THE INPUT START
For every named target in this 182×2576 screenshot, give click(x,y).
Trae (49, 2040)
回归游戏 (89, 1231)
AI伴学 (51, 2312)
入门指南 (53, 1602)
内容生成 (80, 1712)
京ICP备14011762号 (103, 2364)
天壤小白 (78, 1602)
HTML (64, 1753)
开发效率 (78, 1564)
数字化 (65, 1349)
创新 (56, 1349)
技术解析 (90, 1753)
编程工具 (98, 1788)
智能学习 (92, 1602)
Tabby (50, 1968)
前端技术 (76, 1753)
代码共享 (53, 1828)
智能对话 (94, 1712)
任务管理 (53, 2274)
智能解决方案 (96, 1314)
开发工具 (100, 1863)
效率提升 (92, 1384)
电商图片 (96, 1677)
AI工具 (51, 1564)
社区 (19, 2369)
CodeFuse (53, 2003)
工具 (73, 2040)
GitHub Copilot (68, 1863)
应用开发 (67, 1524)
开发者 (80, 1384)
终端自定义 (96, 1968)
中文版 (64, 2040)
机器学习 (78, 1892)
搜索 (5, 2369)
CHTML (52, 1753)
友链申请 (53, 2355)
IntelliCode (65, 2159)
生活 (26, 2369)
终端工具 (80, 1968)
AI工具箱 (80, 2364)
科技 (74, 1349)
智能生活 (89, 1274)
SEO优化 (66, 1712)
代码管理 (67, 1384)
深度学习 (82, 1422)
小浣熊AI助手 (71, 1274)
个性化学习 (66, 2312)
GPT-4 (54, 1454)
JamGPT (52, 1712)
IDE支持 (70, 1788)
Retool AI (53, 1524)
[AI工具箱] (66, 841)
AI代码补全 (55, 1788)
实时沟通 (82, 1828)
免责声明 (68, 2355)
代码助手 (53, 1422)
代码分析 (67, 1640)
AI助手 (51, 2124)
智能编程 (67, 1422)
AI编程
THE INPUT END
#### [WORK REQUEST]
Would you transcribe exactly the lines from the one containing "深度学习 (82, 1422)" to the end of the material, and leave out the rest?

#### [SOLUTION FOR THIS TASK]
深度学习 (82, 1422)
小浣熊AI助手 (71, 1274)
个性化学习 (66, 2312)
GPT-4 (54, 1454)
JamGPT (52, 1712)
IDE支持 (70, 1788)
Retool AI (53, 1524)
[AI工具箱] (66, 841)
AI代码补全 (55, 1788)
实时沟通 (82, 1828)
免责声明 (68, 2355)
代码助手 (53, 1422)
代码分析 (67, 1640)
AI助手 (51, 2124)
智能编程 (67, 1422)
AI编程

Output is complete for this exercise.